[SOURCE EXTRACT]
┌────────

7.6% of Americans are depressed, but few seek mental health treatment

Gender, on the other hand, had a large effect, with women experiencing higher levels of depression than men in all age groups. The biggest gap was among people in their 40s and 50s — 12.3% of women in this age group were moderately or severely depressed, compared with 7.2% of men. That 5.1-point difference was 30% bigger than the 3.9-point difference for the entire study population. Overall, 9.5% of women were depressed, along with 5.6% of men.

 

Depression took a meaningful toll on people’s lives, the researchers discovered. About 43% of those with severe depression said they had “serious difficulty” managing their work, home and social activities, and another 45% had “some difficulty.”  For people with moderate depression, the corresponding figures were 16% and 58%. Even for people with mild depressive symptoms, 4% had serious difficulty with their daily activities and 42% had some difficulty.

 

Despite these problems, only 35% of people suffering severe depression and 20% of those with moderate depression told interviewers they had seen a mental health specialist, such as a psychologist, psychiatrist, psychiatric nurse or clinical social worker. (The researchers couldn’t verify whether these people actually began treatment for their depression.) Latinos were the least likely group to seek professional help from a mental health specialist — only 28% of those with severe depression and 17% of those with moderate depression did so, according to the report.

└────────

[WORK ORDER 1] Return the passage of the depression article between "7.6% of Americans" and "5.6% of men.", inclusive, copied word for word.
[WORK ORDER 2] Decide whether each statement agrees with the depression article, answering yes or no and quoting the words that settle it: (a) Among women in their 40s and 50s, 12.3% were moderately or severely depressed. (b) Half of the people with severe depression had seen a mental health specialist. (c) Among people with mild depressive symptoms, 42% had some difficulty with their daily activities.
[WORK ORDER 3] According to the depression article, what share of men overall were depressed?
The listing that follows comes from a separate source.

[INFORMATION PROVIDED]
┌────────

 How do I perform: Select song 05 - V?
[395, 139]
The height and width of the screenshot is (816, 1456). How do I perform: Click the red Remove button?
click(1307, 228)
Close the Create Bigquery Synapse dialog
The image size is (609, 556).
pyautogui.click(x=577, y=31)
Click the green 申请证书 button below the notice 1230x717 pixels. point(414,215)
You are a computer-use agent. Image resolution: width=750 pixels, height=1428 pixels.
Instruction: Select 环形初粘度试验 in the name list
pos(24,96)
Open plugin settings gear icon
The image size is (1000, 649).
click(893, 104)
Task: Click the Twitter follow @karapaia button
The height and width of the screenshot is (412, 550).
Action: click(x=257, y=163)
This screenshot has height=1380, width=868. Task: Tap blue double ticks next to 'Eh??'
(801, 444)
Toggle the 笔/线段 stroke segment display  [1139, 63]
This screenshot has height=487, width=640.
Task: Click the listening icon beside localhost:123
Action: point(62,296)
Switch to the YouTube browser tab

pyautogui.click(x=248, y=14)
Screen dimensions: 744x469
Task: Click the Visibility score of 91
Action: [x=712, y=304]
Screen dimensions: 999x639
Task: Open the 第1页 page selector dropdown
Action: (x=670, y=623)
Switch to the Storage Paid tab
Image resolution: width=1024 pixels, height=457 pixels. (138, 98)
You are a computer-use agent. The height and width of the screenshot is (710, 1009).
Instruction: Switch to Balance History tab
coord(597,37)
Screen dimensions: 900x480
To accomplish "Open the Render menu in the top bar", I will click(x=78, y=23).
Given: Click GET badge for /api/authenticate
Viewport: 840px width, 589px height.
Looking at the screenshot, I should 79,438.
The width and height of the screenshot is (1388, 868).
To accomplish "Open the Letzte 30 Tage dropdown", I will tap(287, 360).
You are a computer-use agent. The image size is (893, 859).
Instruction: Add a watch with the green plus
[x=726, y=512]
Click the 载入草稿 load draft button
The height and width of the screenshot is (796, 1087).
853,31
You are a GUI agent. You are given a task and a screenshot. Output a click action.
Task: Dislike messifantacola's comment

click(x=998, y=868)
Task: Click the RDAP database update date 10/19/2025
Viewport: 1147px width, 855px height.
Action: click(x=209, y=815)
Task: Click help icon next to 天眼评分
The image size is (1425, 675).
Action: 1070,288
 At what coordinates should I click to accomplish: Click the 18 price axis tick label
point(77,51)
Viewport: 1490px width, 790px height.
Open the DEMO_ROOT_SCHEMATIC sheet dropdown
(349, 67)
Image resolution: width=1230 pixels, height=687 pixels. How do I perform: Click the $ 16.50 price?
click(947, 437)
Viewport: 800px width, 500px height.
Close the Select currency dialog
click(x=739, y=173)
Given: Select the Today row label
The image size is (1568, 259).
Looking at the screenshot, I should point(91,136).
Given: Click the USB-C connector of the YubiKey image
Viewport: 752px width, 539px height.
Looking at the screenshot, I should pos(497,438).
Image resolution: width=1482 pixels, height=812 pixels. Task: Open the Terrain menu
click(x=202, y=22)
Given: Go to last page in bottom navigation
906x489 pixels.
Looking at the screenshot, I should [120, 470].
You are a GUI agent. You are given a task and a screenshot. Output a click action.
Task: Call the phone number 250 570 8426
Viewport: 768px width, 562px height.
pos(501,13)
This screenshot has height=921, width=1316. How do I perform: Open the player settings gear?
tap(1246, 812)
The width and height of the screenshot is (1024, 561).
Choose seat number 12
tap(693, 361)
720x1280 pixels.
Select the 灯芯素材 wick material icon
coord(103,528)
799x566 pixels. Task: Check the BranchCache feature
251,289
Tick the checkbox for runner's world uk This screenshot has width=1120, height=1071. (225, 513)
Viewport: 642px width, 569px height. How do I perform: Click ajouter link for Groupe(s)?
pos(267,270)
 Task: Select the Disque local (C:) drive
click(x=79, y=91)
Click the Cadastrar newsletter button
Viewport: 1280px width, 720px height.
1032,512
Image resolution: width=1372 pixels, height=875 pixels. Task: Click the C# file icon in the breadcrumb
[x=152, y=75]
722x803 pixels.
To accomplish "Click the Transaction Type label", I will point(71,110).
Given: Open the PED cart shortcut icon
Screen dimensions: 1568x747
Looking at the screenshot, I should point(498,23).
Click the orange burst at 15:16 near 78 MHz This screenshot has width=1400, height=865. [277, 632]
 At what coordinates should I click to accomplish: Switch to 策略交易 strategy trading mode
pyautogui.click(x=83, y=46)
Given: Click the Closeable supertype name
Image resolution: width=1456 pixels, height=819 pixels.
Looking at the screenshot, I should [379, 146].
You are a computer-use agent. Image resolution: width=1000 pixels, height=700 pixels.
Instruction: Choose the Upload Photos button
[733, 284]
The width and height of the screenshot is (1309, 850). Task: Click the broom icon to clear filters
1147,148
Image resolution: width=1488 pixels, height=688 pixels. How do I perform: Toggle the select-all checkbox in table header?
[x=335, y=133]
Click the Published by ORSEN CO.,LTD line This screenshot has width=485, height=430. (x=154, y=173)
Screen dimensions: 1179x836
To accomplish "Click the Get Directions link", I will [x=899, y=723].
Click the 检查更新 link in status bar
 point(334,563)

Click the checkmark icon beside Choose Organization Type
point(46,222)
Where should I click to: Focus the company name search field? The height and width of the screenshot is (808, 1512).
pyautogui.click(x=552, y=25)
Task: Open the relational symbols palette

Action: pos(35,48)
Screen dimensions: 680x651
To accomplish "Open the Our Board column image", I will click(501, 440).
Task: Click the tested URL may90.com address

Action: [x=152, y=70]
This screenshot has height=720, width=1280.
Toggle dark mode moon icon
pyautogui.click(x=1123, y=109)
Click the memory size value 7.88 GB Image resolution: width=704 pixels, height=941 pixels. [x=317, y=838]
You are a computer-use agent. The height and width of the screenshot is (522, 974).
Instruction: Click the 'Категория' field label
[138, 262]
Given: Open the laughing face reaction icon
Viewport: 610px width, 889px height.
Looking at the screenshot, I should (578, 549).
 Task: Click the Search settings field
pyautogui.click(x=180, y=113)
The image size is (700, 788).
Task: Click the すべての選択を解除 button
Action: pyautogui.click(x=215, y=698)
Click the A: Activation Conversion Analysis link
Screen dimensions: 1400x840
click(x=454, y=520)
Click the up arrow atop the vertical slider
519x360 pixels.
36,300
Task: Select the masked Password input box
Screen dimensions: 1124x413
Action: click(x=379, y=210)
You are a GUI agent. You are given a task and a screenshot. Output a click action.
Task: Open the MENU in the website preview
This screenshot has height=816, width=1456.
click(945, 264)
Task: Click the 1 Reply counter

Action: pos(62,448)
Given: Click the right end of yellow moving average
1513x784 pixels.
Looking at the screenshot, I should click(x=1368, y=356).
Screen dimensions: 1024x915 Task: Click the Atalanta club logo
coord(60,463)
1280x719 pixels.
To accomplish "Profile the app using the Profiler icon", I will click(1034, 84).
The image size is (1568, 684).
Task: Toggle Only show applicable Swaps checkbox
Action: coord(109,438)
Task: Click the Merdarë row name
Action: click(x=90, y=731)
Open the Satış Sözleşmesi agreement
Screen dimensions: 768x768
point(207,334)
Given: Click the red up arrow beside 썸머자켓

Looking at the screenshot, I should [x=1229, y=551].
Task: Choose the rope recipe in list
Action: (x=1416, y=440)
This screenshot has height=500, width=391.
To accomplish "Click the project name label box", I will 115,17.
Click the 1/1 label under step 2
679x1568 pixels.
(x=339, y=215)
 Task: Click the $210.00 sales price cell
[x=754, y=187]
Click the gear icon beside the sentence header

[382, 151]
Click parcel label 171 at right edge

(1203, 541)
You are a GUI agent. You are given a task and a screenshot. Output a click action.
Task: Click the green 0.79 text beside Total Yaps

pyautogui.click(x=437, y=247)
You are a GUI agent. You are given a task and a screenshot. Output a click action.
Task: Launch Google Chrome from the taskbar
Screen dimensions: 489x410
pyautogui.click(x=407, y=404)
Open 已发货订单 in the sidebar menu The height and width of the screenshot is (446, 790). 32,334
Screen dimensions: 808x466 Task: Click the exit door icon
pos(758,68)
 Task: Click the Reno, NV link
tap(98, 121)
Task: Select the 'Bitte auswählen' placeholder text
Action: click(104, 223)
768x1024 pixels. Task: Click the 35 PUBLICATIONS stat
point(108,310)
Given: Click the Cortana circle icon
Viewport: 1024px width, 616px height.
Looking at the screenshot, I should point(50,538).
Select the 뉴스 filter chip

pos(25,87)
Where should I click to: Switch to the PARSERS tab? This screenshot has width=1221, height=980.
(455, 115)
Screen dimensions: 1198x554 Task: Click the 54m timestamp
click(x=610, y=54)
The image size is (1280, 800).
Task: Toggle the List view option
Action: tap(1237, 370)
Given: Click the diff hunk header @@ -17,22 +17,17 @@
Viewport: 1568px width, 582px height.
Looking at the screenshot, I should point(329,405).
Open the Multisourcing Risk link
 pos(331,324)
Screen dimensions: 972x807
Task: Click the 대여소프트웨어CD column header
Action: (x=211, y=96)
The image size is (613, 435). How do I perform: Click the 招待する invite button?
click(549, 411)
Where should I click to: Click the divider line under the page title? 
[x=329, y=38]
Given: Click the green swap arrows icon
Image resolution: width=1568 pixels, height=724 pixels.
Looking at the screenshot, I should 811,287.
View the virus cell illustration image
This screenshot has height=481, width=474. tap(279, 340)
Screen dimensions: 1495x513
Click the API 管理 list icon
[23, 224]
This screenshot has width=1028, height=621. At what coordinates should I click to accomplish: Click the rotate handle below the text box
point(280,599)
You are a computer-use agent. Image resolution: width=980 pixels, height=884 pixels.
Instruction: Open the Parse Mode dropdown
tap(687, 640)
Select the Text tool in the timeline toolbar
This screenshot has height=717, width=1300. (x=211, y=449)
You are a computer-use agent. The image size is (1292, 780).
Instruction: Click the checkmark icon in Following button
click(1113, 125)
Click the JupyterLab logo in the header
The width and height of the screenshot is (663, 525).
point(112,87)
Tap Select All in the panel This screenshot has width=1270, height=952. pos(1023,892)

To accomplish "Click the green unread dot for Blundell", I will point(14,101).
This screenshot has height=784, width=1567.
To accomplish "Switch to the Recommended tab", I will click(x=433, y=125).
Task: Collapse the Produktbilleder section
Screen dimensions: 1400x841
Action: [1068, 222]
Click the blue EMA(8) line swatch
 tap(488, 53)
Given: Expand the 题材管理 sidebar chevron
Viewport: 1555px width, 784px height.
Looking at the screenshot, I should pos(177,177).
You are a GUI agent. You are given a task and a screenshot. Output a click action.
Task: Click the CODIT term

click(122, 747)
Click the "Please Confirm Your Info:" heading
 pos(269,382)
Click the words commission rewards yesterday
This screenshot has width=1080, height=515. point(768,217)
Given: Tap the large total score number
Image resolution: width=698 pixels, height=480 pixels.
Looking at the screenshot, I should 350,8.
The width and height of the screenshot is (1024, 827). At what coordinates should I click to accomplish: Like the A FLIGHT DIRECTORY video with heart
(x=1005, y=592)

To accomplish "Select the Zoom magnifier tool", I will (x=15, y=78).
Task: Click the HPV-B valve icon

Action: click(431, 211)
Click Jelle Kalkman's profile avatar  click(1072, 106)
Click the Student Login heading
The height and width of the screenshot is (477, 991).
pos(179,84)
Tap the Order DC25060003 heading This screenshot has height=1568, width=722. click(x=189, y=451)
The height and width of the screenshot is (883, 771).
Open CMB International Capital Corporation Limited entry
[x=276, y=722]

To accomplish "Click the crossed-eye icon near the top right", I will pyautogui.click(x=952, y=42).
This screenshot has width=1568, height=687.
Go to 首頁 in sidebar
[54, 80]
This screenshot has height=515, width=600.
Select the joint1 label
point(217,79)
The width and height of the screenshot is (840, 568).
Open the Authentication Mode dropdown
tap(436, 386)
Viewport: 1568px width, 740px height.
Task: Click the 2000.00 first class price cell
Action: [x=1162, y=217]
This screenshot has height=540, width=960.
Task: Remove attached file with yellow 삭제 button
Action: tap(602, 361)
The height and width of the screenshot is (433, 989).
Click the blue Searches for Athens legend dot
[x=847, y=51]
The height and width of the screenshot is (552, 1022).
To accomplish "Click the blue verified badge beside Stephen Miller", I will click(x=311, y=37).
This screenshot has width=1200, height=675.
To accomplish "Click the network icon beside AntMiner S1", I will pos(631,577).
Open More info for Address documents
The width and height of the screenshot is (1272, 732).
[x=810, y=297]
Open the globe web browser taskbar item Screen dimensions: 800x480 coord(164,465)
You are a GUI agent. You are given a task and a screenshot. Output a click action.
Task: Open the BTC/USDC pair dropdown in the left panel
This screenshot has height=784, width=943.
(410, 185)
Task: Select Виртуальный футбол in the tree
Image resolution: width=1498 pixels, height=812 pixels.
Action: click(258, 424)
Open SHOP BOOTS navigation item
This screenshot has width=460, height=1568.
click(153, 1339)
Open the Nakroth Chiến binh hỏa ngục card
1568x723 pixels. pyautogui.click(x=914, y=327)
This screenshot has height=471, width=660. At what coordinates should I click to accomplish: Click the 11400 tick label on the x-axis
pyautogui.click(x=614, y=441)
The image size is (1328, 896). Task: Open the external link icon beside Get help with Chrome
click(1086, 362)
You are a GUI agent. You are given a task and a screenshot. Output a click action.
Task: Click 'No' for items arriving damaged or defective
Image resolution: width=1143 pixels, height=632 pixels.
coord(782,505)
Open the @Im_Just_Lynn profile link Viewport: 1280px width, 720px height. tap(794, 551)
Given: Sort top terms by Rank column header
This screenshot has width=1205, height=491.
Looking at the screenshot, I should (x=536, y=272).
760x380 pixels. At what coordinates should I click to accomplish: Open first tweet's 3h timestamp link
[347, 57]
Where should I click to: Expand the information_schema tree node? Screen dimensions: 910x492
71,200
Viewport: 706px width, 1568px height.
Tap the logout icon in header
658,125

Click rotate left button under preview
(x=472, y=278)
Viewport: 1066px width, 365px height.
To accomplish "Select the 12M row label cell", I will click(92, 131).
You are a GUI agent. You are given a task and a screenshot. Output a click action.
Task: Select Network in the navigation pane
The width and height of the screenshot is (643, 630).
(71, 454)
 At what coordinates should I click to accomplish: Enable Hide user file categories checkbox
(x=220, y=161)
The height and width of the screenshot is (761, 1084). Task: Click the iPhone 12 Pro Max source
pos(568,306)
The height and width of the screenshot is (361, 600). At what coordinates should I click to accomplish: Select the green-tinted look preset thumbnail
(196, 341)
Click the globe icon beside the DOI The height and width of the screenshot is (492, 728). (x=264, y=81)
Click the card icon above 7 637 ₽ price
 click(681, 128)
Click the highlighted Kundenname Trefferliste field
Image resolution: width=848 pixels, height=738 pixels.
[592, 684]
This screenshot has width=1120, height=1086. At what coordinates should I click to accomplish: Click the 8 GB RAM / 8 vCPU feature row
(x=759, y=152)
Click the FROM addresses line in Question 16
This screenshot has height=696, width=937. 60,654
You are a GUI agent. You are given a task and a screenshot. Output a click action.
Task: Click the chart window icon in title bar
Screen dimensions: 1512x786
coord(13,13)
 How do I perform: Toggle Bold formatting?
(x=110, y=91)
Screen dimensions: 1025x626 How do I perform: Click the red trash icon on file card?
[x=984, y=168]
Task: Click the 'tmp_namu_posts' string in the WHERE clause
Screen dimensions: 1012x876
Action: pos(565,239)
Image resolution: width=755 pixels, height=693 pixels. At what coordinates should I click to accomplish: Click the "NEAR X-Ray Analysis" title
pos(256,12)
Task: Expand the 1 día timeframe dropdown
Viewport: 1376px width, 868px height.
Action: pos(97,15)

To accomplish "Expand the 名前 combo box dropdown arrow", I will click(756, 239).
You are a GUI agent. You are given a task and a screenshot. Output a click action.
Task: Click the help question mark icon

└────────

[TASK RESPONSE 1]
7.6% of Americans are depressed, but few seek mental health treatment

Gender, on the other hand, had a large effect, with women experiencing higher levels of depression than men in all age groups. The biggest gap was among people in their 40s and 50s — 12.3% of women in this age group were moderately or severely depressed, compared with 7.2% of men. That 5.1-point difference was 30% bigger than the 3.9-point difference for the entire study population. Overall, 9.5% of women were depressed, along with 5.6% of men.

[TASK RESPONSE 2]
(a) Yes: "12.3% of women in this age group were moderately or severely depressed"
(b) No: "only 35% of people suffering severe depression"
(c) Yes: "Even for people with mild depressive symptoms, 4% had serious difficulty with their daily activities and 42% had some difficulty."

[TASK RESPONSE 3] 5.6%